Safe sleeping notifications

Simple demonstration on to automate safe sleeping notifications with Home Assistant

Safe sleeping notifications

With both George and Alfie being born coming into the summer, it has always been a worry of ours not knowing what sleepwear to put them in on any given night.

There are multiple different scenarios for different temperatures. You dont want them to get too hot, but also you dont want them to get too cold either.

Whilst this isn’t a baby safe sleeping guide and how to dress your baby for night, it’s how I used Home Assistant to notify us of temperatures and any changes throughout the night. This then helped to remind us what to use and when.

Since moving in we have had temperature sensors around the house and we have them in their rooms already. I have already wrote a blogpost on how I use these and send the data over to influx DB, this can be found here https://deveritt.me/storing-home-assistant-sensor-data-in-influxdb/

The temperature sensors I use are these XIAOMI bluetooth ones. They are great and can be flashed with custom firmware. More on that another time possibly.
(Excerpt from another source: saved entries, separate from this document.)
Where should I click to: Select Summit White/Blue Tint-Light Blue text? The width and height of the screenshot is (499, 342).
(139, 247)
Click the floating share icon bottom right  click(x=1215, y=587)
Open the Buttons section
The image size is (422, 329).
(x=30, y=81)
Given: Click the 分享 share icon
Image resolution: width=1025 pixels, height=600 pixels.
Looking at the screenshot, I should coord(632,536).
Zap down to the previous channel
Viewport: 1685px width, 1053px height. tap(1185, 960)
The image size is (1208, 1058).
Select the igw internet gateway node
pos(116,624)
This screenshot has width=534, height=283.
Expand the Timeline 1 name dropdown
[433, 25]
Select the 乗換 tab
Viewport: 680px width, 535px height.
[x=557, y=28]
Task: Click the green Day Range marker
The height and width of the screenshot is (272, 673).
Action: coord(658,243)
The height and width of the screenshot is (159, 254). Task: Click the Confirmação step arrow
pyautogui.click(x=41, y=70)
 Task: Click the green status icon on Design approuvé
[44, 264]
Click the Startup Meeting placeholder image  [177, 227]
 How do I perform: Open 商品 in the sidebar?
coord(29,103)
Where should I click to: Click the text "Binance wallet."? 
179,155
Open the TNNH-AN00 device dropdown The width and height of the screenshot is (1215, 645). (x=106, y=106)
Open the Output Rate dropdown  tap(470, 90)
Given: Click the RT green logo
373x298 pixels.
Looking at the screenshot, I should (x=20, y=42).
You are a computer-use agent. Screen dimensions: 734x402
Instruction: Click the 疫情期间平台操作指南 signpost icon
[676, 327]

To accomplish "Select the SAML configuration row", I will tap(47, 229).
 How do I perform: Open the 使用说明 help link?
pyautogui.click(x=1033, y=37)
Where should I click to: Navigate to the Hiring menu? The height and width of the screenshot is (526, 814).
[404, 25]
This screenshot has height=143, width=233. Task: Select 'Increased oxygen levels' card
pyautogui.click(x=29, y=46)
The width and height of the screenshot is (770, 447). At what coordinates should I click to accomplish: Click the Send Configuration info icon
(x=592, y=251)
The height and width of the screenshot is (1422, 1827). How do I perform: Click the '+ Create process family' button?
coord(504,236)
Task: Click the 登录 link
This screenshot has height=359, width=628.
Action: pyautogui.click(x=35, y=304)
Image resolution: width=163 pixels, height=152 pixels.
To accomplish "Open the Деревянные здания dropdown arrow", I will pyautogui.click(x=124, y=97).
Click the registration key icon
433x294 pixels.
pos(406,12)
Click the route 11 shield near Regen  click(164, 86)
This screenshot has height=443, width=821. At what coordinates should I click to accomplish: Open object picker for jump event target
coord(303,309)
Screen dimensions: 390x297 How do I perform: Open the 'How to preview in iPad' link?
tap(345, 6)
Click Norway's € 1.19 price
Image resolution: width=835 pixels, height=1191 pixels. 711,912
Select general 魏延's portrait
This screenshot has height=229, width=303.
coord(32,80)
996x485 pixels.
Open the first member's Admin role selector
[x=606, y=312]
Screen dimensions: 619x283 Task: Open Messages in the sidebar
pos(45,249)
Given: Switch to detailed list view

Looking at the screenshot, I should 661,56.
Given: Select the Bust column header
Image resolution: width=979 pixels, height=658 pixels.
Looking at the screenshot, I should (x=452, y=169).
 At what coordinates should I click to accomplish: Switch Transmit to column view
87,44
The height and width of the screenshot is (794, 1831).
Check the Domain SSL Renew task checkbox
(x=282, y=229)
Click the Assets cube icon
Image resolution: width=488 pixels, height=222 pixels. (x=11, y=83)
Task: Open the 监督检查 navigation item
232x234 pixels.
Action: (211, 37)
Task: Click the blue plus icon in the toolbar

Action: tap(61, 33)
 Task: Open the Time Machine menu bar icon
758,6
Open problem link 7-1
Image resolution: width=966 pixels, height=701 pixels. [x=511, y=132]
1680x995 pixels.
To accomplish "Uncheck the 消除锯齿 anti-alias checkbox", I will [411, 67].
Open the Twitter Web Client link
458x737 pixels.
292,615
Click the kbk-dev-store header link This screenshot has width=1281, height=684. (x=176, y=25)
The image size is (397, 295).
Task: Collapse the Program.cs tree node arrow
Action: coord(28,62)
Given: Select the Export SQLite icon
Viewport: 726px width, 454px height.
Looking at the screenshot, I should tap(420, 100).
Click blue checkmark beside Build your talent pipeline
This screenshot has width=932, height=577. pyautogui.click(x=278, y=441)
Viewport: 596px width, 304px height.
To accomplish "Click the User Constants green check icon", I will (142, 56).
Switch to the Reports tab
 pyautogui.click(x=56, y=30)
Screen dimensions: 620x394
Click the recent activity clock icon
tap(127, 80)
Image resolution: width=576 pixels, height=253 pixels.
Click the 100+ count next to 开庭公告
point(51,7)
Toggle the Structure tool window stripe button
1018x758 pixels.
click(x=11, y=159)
They are hooked into the home assistant through ESPhome and this then enables me to see the data within Home Assistant and node red. (at the time of writing, Home assistant has JUST released Bluetooth support for these temp sensors now, HOW AWSOME!)

I use node red purely because I just find it easier to visualise things and get this up and running much faster.

Within node read, we can use the Inject node to trigger the flow at a certain given time, when you look at the bottom of the Inject Node you will see the below:


If you click the dropdown box you can select “at a given time”:


This is great because if you were to use a timer and your home assistant instance broke at all, it would then trigger your automation on the best timer finishing and then triggering your flow.

Next up I would like to check if we or one of us is at home. If none of us are at home I wouldn’t want to send the notification as it’s not really needed, to do this we can check the “current family state” (more on how to set this up later):


But what if we are not in when the automation runs but come in later on? Well… if we are not in then it would just drop the flow and stop the check, so we can put in a “wait for node” to wait for us to get home before carrying on with the flow:

Now the group is currently configured that it will only need one of us to be home in order to set the whole group as “home”, this is useful for quickly checking things like that, so it would need ALL of us to be away for the house / group to be in the “away” state. This is again useful for like alarms and other house automations like “no one home, turn all non essential electrical items off”.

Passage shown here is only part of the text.